The nonprofit behind the largest online anonymity network said Tuesday it was launching a reward program for researchers who uncover vulnerabilities in Tor applications.
The “bug bounty” program was announced during the Tor Project’s “State of the Onion” talk at the Chaos Communication Congress, an annual technology and politics conference in Hamburg, Germany. “Onion routing” is the technical method used to encrypt and hide communications on the Tor network.
Vice Media's Motherboard first reported the new program.
“This program will encourage people to look at our code, find flaws in it, and help us to improve it,” Nick Mathewson, co-founder of the Tor Project, told Motherboard.
Tor’s program follows in the footsteps of major tech companies like Facebook, Google and Microsoft. United Airlines also made headlines recently when it became the first airline to launch its own bug bounty program, eventually awarding millions of frequent flier miles to hackers.
The Tor Project’s move is an attempt to strengthen the security of its network.
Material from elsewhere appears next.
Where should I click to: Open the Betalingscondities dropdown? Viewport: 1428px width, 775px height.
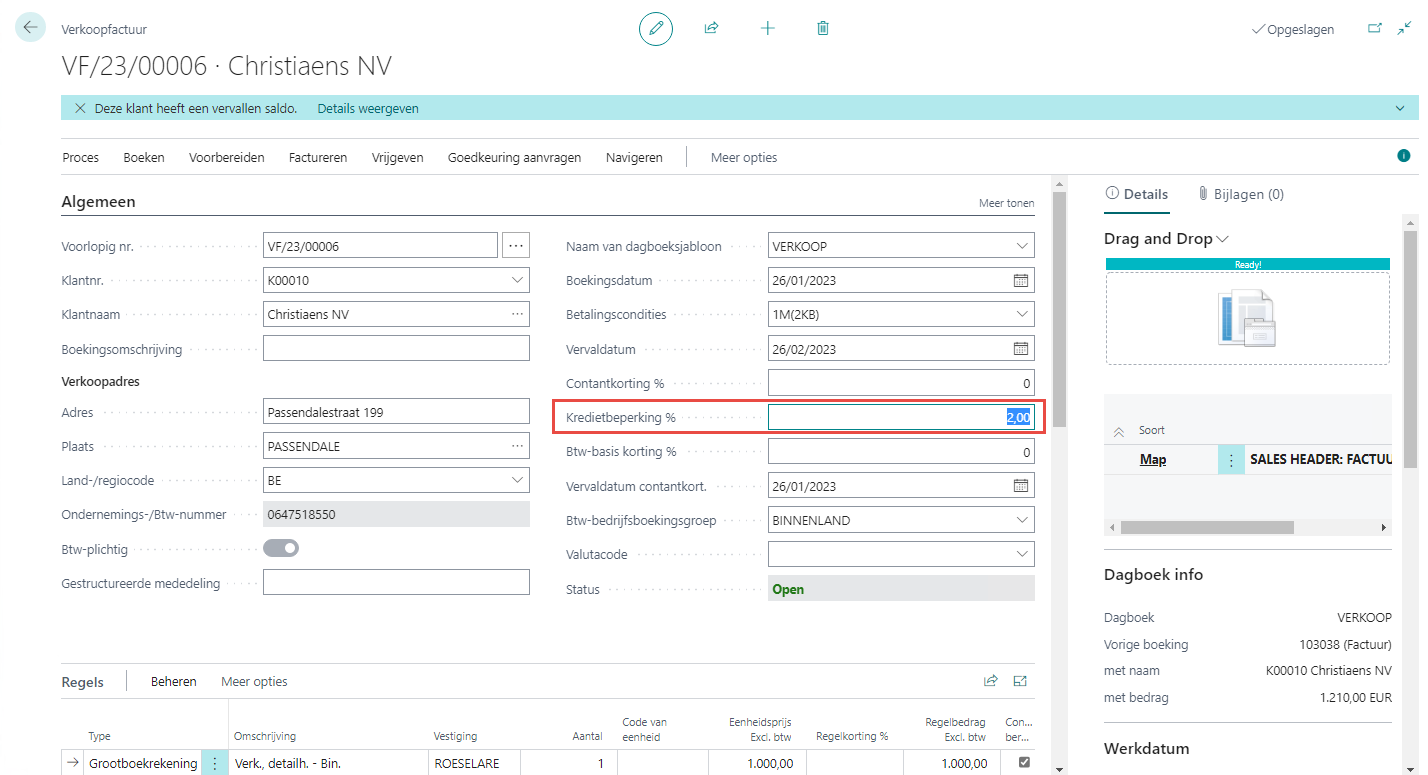1021,315
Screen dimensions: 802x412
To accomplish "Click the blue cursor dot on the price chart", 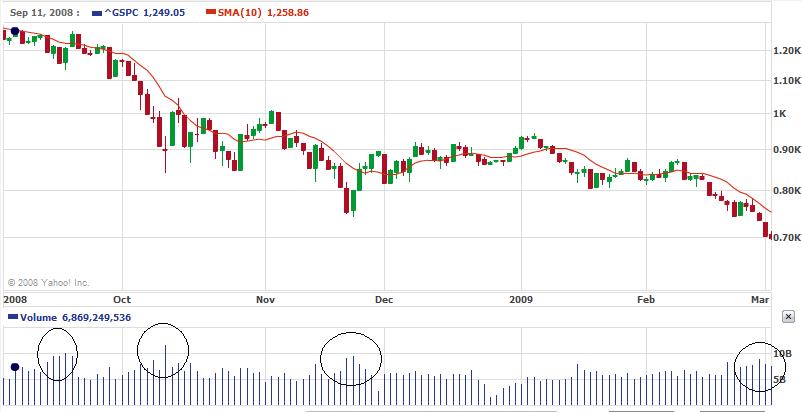I will [15, 32].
For years, Tor has relied on a handful of researchers examining its code, but more people are turning to the Tor network for digital privacy and security.
“We’re growing, we’re really really growing,” said Roger Dingledine, one of the original developers of Tor, during Tuesday’s talk. “More and more people [are] just doing regular things with Tor, protecting themselves.”
Law enforcement officials have also cracked the anonymity of numerous Tor users in several massive digital raids over the past year. The sting took down dark Web markets selling drugs and other illegal goods and services.
After the crackdowns, many feared Tor had been widely compromised, potentially threatening its usefulness for those who rely on it to avoid persecution, such as political dissidents and journalists working under oppressive regimes.
The bug bounty program is an attempt to discover and fix any vulnerabilities before they are exploited.
Tor will pay researchers anywhere from a few hundred dollars to tens of thousands of dollars for turning over security shortcomings, Motherboard reported.
The Open Technology Fund, a nonprofit that advances human rights through technology, will help fund the program, which will begin as an invite-only initiative.